Je vous propose de lire attentivement ce texte, qui sans présenter des solutions concrètes, ni même correspondre entièrement et dans l’absoluité à ma lecture du monde, met l’accent sur une bien triste et avérée réalité. Compte tenu de sa longueur, cet écrit sera publié en plusieurs fois.

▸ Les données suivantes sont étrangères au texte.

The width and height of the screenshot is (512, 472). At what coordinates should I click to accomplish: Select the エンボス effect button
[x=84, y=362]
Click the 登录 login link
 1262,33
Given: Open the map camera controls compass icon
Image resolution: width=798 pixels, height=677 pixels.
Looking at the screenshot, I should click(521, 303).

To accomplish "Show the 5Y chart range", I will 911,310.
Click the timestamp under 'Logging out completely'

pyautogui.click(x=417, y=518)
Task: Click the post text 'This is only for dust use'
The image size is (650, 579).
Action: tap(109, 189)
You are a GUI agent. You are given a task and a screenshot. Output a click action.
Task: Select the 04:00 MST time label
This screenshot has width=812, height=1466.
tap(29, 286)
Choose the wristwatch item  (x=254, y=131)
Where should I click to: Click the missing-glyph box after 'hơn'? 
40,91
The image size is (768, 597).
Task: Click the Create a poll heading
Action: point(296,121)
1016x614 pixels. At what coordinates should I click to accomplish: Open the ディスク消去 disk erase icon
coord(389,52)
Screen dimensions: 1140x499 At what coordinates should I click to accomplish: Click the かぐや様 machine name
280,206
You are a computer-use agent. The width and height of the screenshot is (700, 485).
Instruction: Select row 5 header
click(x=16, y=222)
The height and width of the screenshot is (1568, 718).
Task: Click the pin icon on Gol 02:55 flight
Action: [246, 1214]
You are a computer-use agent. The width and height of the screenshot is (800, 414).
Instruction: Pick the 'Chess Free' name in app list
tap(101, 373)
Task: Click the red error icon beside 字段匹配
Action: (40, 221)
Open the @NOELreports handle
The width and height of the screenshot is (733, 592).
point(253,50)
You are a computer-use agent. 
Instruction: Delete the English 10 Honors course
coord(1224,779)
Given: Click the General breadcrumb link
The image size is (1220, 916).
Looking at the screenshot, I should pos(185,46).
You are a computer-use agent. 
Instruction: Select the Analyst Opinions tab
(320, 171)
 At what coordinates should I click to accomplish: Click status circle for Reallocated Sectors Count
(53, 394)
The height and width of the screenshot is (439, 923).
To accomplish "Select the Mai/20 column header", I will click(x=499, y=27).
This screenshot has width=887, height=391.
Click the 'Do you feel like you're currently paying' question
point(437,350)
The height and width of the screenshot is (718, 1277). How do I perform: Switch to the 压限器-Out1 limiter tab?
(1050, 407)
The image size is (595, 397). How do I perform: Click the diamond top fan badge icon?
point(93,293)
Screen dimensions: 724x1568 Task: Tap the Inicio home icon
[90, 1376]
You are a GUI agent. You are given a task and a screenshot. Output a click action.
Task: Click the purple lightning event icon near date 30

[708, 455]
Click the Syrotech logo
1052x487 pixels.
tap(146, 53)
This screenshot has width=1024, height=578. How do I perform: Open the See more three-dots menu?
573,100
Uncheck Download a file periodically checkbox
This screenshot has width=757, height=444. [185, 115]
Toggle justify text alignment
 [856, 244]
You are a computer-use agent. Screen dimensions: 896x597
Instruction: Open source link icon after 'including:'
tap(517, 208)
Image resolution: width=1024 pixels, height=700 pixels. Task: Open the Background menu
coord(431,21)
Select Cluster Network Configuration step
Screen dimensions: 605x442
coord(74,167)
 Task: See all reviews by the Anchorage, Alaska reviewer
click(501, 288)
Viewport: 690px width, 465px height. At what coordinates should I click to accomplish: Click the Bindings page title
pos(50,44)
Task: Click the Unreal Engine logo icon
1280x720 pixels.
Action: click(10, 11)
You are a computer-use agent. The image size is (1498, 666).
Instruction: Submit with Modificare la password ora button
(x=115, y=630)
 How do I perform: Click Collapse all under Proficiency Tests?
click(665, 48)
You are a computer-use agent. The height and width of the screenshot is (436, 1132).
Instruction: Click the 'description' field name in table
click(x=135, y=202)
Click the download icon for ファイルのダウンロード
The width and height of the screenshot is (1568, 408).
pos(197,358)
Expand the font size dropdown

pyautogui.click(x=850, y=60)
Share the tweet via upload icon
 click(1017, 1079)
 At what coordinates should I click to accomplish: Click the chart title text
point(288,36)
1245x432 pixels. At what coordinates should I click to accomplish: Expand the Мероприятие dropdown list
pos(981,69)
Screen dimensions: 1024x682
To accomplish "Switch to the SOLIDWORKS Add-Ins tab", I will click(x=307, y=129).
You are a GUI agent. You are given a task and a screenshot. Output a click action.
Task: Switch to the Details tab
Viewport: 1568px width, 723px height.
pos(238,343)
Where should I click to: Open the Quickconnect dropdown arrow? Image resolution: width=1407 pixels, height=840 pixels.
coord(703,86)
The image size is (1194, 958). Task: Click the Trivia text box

L’héritage de Guy Debord :


A s’en tenir à leur position sur l’échiquier idéologique, la filiation entre Muray et Debord ne paraît pas évidente. Le premier est présenté par ses détracteurs comme un « anar de droite », le second comme un gauchiste révolutionnaire. Le premier répète à l’envi que « tout, absolument tout est foutu » (refrain connu des vieux réac, pour qui tout était mieux avant), le second assène à qui veut l’entendre qu’il faut « faire place nette », détruire toutes les idoles pour installer une civilisation radicalement nouvelle (scie habituelle des marxistes). Si l’on passe néanmoins par-dessus ces divergences idéologiques (en fait, ni l’un ni l’autre ne se pense en acteur politique, chacun se voit en pamphlétaire) on s’aperçoit qu’il y a moins solution de continuité entre ces deux pensées, que prolongation et approfondissement d’une lecture critique de la société, à travers un savant démontage de sa mise en scène. Guy Debord (1931-1994), écrivain et cinéaste d’avant-garde, se fait remarquer en 1967 avec la publication d’un essai intitulé La Société du Spectacle dans lequel il tente de montrer que le « spectacle », c’est-à-dire la représentation médiatisée de la réalité (via la pub, la télé, la presse, l’édition, la culture, le cinéma, la mode, et plus généralement l’industrie des loisirs), se substitue à la réalité elle-même. Debord situe son analyse dans le prolongement de Marx et de Lukács, c’est-à-dire qu’il reprend la notion d’aliénation des masses par la fétichisation de la marchandise.